Jérusalem : une Semaine Sainte meurtrie par la guerre, mais portée par la prière
24 Mars 2026
Jérusalem : Ville Sainte pour des millions de fidèles à travers le monde. Un lieu où la foi chrétienne puise ses racines les plus profondes, en particulier durant la Semaine Sainte, cœur du temps du Carême.
Le Patriarcat Latin de Jérusalem a annoncé qu’en raison de la guerre et de l’instabilité dans la région, il ne sera pas possible de célébrer les fêtes traditionnelles dans les Lieux Saints comme d’habitude. Dans une déclaration officielle, le Cardinal Pierbattista Pizzaballa a expliqué que la situation est en constante évolution, rendant impossible l’établissement d’un calendrier définitif pour les prochains jours.
Parmi les décisions déjà confirmées figure l’annulation de la procession du Dimanche des Rameaux, qui rassemble chaque année des milliers de fidèles sur le Mont des Oliviers, en direction de la Ville Sainte. La Messe Chrismale a également été reportée, dans l’attente de conditions plus sûres pour sa célébration.
Malgré les restrictions, les églises restent ouvertes. Prêtres et communautés continuent de soutenir la vie spirituelle, en encourageant la prière et la participation des fidèles au Mystère Pascal.
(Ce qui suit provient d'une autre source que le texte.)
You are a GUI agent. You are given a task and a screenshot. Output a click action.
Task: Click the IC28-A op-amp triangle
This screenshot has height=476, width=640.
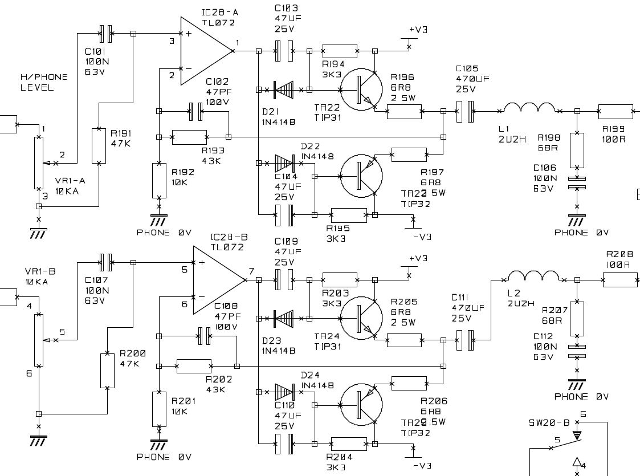pos(202,51)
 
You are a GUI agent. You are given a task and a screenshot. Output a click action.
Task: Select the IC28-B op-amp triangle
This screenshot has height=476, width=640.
pos(215,280)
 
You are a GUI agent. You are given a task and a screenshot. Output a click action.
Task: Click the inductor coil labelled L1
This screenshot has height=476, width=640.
pos(528,108)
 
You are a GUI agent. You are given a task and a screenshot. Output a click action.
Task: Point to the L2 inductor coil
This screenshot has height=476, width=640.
pos(533,276)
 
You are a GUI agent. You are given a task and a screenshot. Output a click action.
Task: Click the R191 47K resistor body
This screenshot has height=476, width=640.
pos(99,146)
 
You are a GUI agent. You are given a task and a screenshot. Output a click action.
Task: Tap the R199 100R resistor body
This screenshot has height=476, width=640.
pos(615,112)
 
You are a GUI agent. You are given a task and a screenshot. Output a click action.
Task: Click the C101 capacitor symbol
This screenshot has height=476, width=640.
pos(105,34)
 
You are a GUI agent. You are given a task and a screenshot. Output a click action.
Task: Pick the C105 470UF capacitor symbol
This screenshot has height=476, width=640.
pos(466,112)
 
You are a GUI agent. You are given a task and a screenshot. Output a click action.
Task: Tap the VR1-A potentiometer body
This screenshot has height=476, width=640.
pos(39,162)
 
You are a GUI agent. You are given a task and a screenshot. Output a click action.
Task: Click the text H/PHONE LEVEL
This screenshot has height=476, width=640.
pos(44,82)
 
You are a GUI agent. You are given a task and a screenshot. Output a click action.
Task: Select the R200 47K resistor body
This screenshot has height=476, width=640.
pos(107,371)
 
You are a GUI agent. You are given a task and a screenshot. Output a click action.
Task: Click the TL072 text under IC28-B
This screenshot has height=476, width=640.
pos(227,247)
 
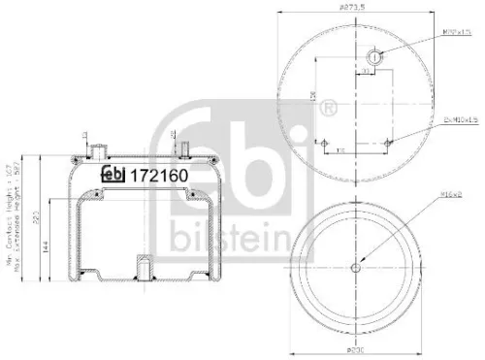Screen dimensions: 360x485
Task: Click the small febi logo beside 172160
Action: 114,174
L’impossibilité de célébrer ensemble est ressentie comme une blessure profonde, une de plus parmi les nombreuses souffrances engendrées par le conflit.
Mais dans ce contexte, le message est clair : ne pas perdre l’espérance. Le Patriarche invite les fidèles à s’unir spirituellement le 28 mars, en priant le rosaire pour la paix — chacun dans son propre lieu, mais avec des cœurs unis. Car le message de Pâques demeure. Même face à l’obscurité, la lumière ne s’éteint pas. Et depuis Jérusalem, une certitude continue de résonner dans le monde : la vie est plus forte que la mort.